Moreover, the Times was slow to react to the challenges of the Internet age. Until initiating "The Spring Street Project" in late 2006, the Times web site was known for its unreliability and difficulty to navigate, leading to a scathing internal memo to describe the publication as "not web-savvy but web-stupid." To this day, the Times is still playing catch-up, as the traffic at latimes.com is dwarfed by other media portals and many papers with much lower circulation numbers.

The memos from publisher Eddy Hartenstein and editor Russ Stanton spelled out the latest round of changes (the Times is so sick of its internal memos being leaked by the staff, now it puts them up on its own web site so it doesn't get scooped!). Stanton managed to spin out this gem:

We are all too familiar with this process, but over the past year in particular, we have come through each of these downsizings and continued to produce some of the highest-quality journalism in our industry. We simply don't know how to do otherwise.

And to reward their readers, the Times also just jacked up the newsstand price from 50 cents to 75 cents.

Outsourcing the News

The wheels continue to turn in the great makeover of newspapers. Outsourcing may be the newest fad.

Coming on the heels of content- and beat-sharing deals in Maryland and the Metroplex, the Tribune Co. is contemplating a proposal that would allow it to shut down expensive foreign bureaus. Already under bankruptcy protection, the Tribune Co. seeks to cut expenses by buying the Washington Post's international coverage so it wouldn't have to maintain its own overseas staffs for the Los Angeles Times and Chicago Tribune.
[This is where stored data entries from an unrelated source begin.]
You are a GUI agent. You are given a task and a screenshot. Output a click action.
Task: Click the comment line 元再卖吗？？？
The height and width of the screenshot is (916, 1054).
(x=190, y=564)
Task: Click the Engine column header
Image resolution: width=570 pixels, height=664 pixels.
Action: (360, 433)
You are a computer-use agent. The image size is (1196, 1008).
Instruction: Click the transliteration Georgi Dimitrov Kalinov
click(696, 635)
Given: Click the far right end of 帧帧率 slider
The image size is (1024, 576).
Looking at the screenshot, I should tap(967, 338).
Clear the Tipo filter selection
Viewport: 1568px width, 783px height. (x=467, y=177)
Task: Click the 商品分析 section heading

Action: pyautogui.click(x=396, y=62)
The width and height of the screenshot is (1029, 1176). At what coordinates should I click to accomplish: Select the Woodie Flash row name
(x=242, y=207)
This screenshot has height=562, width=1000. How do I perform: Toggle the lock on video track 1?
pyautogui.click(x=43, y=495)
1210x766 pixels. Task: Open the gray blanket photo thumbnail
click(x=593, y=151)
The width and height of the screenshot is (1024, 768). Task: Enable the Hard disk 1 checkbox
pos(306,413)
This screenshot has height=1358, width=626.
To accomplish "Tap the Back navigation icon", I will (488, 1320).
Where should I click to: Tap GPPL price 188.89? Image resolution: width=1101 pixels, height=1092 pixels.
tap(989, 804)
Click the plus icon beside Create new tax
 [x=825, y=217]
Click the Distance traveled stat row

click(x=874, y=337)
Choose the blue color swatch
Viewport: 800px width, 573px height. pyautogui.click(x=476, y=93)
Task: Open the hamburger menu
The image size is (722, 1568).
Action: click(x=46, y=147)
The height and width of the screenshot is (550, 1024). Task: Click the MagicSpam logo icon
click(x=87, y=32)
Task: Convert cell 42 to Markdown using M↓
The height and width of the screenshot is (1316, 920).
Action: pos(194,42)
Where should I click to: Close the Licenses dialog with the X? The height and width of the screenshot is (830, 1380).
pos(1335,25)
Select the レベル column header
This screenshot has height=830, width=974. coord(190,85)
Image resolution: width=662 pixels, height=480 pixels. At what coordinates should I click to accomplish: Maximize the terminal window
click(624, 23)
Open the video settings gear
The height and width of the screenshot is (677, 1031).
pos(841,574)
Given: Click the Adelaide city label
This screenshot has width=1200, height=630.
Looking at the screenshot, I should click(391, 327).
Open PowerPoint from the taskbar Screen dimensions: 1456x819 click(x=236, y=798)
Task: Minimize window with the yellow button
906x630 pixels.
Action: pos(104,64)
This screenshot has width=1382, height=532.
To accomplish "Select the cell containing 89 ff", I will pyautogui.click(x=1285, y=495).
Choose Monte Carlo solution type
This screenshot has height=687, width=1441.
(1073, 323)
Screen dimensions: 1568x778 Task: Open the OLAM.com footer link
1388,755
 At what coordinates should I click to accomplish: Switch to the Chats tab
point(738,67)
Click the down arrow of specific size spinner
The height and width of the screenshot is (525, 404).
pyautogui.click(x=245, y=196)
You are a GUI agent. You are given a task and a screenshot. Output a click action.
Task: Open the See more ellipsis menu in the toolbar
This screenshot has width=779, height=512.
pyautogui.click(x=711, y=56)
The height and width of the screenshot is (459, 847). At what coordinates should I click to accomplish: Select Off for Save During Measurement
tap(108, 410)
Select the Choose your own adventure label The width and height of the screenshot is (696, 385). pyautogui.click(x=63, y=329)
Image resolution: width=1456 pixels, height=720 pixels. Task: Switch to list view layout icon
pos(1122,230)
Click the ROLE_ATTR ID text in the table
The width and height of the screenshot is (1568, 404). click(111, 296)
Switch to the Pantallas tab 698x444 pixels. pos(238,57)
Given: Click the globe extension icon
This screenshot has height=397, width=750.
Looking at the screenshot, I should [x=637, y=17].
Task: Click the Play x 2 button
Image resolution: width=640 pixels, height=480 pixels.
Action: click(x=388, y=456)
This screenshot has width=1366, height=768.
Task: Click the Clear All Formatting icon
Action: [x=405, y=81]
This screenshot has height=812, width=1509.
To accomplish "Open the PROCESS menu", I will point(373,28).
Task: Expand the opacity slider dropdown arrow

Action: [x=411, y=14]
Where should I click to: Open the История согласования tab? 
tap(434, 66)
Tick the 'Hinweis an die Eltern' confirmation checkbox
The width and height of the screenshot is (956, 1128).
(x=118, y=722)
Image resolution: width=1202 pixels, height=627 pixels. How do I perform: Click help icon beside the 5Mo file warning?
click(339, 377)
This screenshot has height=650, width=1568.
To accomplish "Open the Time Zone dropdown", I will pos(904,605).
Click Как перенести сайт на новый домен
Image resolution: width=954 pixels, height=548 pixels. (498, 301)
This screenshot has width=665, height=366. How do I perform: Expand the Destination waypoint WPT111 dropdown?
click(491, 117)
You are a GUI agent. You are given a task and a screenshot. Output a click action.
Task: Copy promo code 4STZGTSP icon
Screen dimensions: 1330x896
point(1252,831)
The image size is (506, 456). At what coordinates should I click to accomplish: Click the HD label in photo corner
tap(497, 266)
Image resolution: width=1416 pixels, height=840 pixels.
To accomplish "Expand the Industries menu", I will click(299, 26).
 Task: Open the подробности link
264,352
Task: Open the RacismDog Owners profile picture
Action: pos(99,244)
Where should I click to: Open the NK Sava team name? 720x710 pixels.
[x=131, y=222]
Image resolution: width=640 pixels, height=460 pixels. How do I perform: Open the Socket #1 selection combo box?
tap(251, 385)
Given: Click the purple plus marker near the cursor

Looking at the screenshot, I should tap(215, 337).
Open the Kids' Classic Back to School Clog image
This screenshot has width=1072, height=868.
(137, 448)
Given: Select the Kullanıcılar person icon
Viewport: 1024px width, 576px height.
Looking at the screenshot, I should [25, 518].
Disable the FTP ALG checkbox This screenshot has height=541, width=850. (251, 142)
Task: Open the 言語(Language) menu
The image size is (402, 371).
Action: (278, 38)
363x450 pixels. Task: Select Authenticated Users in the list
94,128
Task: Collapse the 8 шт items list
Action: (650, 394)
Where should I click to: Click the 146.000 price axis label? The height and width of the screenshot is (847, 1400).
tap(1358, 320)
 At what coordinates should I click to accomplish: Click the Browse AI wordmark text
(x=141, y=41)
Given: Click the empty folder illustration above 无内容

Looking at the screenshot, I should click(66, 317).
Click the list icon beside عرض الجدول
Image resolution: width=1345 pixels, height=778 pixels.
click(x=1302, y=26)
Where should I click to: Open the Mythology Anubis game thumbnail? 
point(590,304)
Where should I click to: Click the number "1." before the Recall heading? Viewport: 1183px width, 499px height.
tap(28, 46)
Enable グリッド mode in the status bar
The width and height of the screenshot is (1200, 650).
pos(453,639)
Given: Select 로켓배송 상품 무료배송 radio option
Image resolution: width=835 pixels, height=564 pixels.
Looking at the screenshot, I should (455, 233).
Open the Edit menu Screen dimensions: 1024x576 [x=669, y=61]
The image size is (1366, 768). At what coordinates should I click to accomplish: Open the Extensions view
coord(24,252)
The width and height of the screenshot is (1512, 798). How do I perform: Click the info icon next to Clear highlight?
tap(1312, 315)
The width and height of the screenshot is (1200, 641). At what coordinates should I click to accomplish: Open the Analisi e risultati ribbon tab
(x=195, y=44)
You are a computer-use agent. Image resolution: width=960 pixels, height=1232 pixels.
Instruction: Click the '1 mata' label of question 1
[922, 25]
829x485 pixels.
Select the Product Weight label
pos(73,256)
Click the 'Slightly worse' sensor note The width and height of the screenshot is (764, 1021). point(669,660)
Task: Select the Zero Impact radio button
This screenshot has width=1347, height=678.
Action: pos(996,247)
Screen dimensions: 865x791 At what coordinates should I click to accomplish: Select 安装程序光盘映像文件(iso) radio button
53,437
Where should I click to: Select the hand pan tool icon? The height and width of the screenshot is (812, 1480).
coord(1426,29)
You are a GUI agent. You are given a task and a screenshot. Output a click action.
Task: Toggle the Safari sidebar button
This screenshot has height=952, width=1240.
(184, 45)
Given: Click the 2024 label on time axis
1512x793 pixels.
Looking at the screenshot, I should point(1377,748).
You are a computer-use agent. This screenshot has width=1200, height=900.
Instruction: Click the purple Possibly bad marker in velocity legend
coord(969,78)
But the New York Daily News has an even more revolutionary idea. The nation's fifth-largest daily paper has signed a deal with GlobalPost, a Boston-based start-up, for its international news content. This is essentially outsourcing - GlobalPost is a warehouse where it hires an army of stringers worldwide on a part-time basis. More syndication deals like this will be needed to ensure its survival.

Is this a good idea? A quick glance at some of the GlobalPost articles suggests that its reporting is adequate. For most newspapers that rely on wire services for its foreign news coverage, this would even be an upgrade. But I think it's doubtful that most papers would be willing to pay the very reasonable fee of $50,000 or less to pick up GlobalPost if it never had overseas correspondents to start with.

Newspapers, though, will continue to explore ways to save money out of necessity - and outsourcing is an option. Last June, the Orange County Register and Miami Herald began outsourcing some of its copy editing to MindWorks Global Media Services, an India-based company. Since MindWorks claims that it saves the newspapers 35% to 40%, there surely will be more outsourcing to come.

MindWorks plans to expand its staff from its current total of 100 to 1,500 by 2013. If you're fresh out of J-school, you might want to consider relocating to New Delhi or Bangalore.